• _Stored data entries_:
○ ○ ○ ○ ○
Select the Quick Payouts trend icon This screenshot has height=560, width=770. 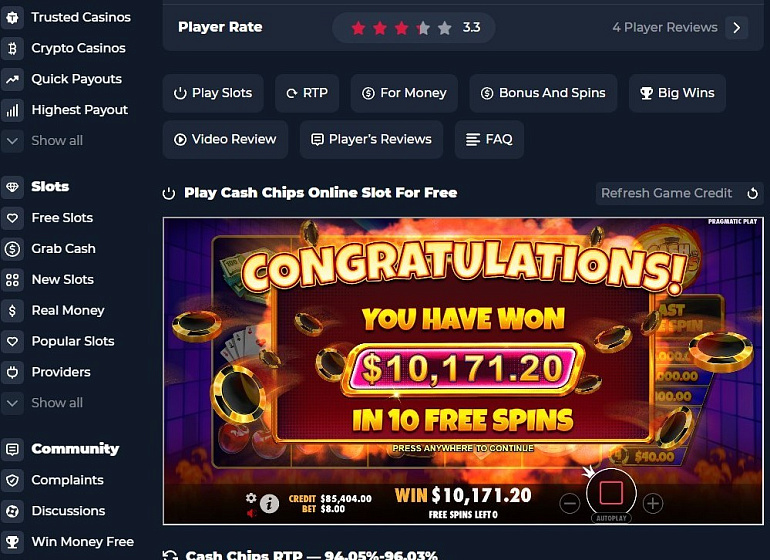click(x=12, y=79)
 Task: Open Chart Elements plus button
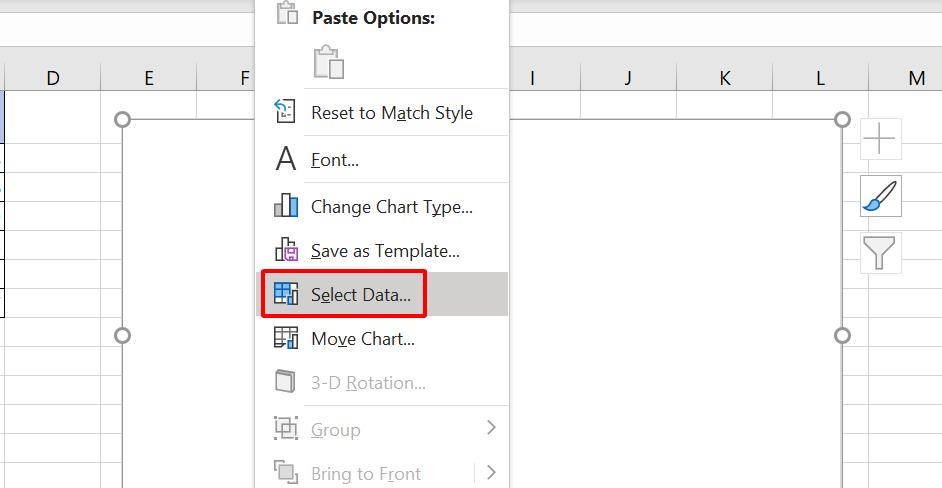[880, 139]
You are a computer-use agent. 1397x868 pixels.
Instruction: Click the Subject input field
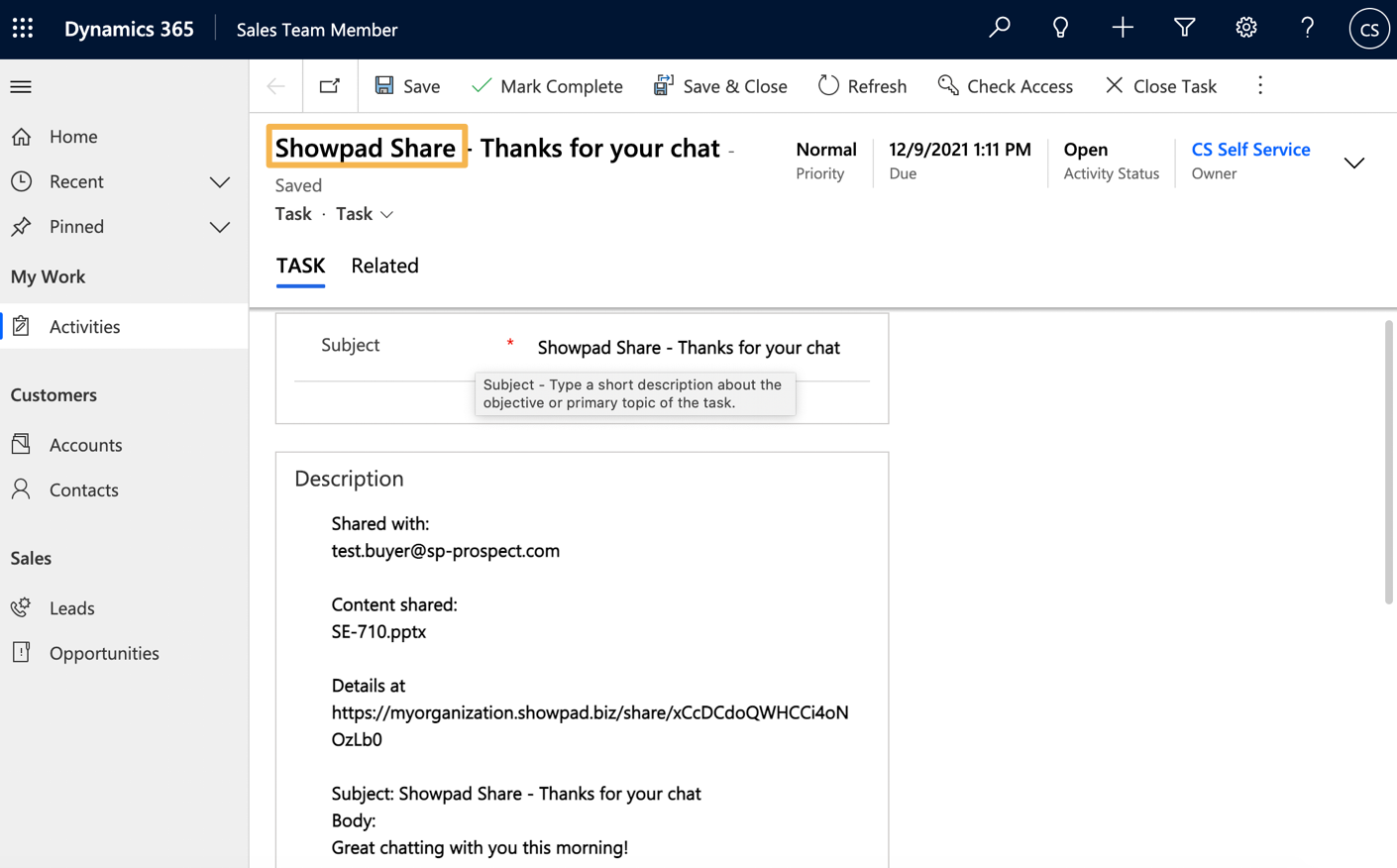[x=688, y=347]
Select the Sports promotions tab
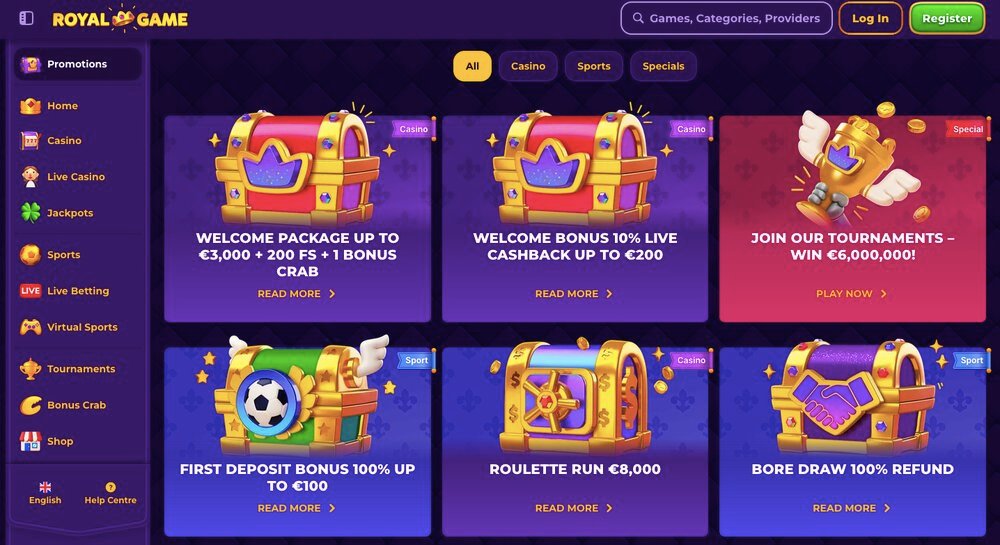The image size is (1000, 545). pos(594,66)
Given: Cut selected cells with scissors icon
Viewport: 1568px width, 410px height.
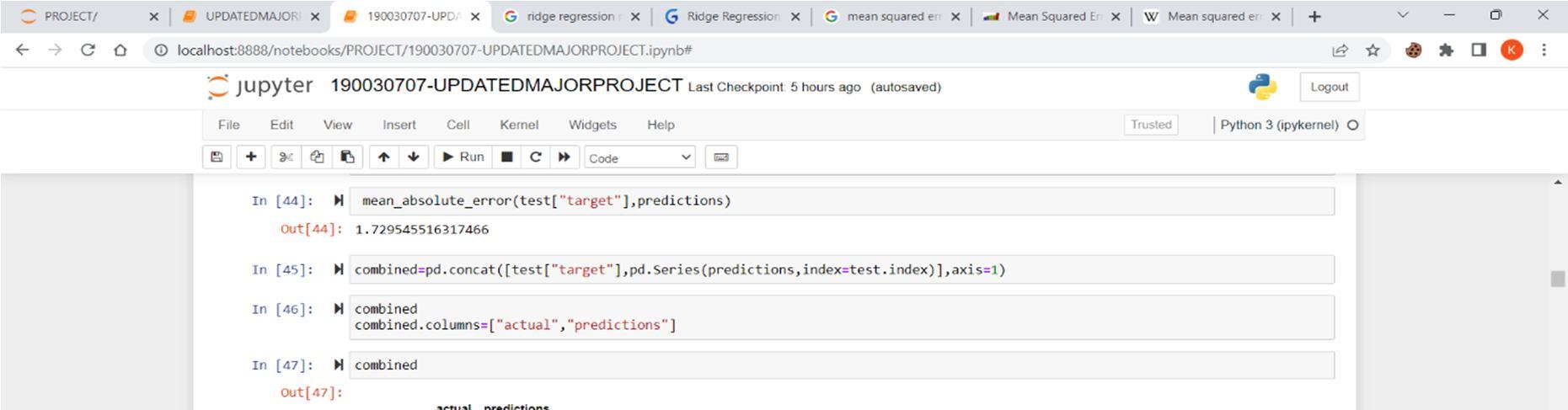Looking at the screenshot, I should 286,157.
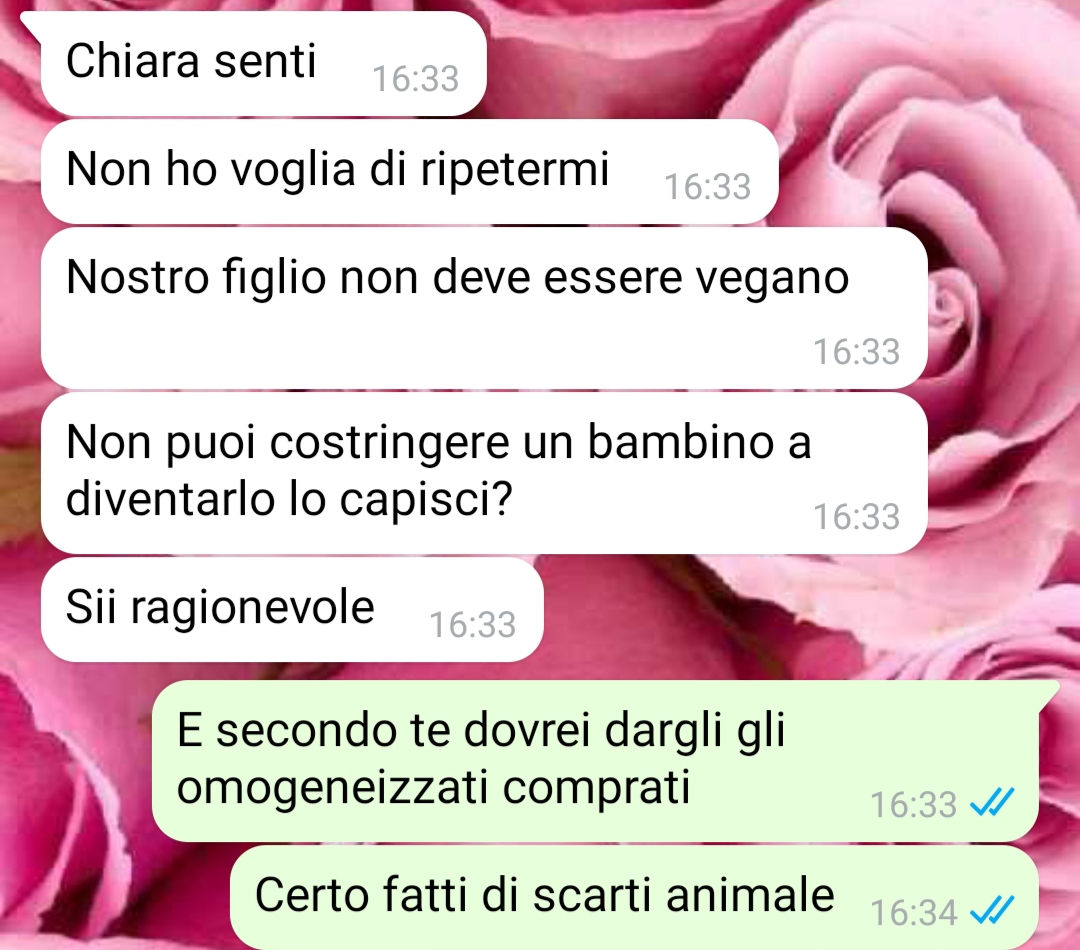This screenshot has height=950, width=1080.
Task: Select the green "E secondo te dovrei dargli" message
Action: pyautogui.click(x=595, y=761)
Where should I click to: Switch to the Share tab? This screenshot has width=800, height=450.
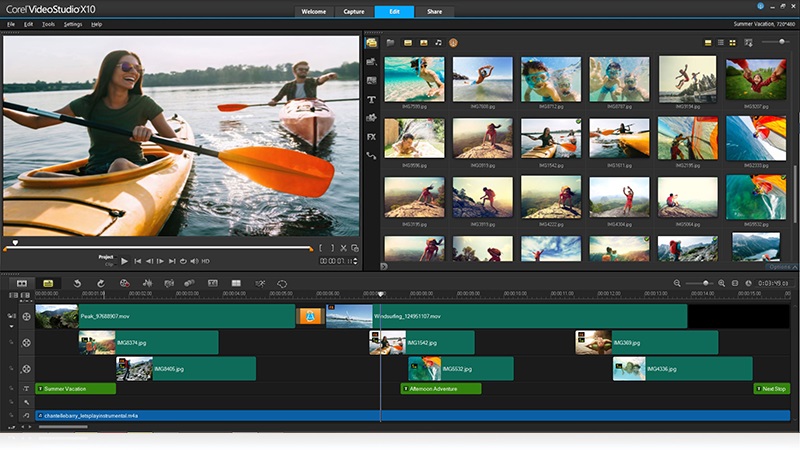click(x=434, y=12)
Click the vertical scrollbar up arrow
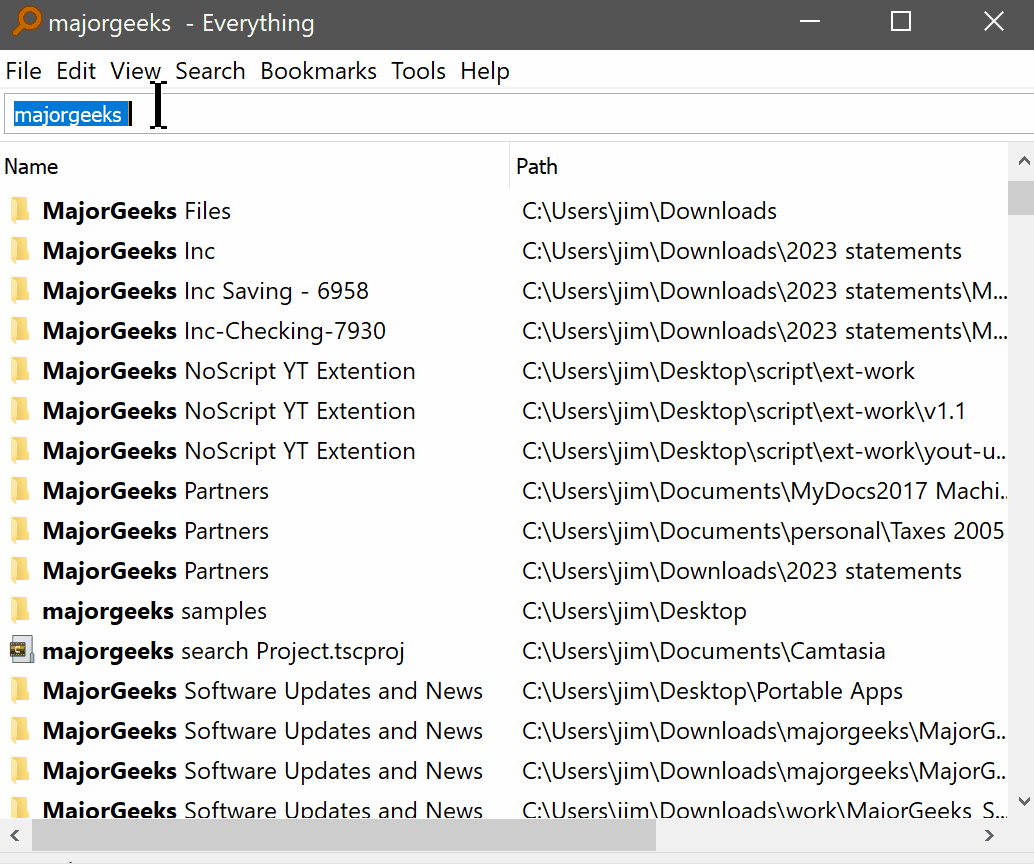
○ ○ ○ ○ ○
• _The problem_: Only the lines from the one with "Viewport: 1568px width, 410px height." through the final line of the entries above are to be repeated, exactly as written and without pictures.

• _Solution to this task_:
Viewport: 1568px width, 410px height.
Looking at the screenshot, I should 286,157.
This screenshot has height=950, width=1080.
Task: Select the green "E secondo te dovrei dargli" message
Action: pyautogui.click(x=595, y=761)
Where should I click to: Switch to the Share tab? This screenshot has width=800, height=450.
click(x=434, y=12)
Click the vertical scrollbar up arrow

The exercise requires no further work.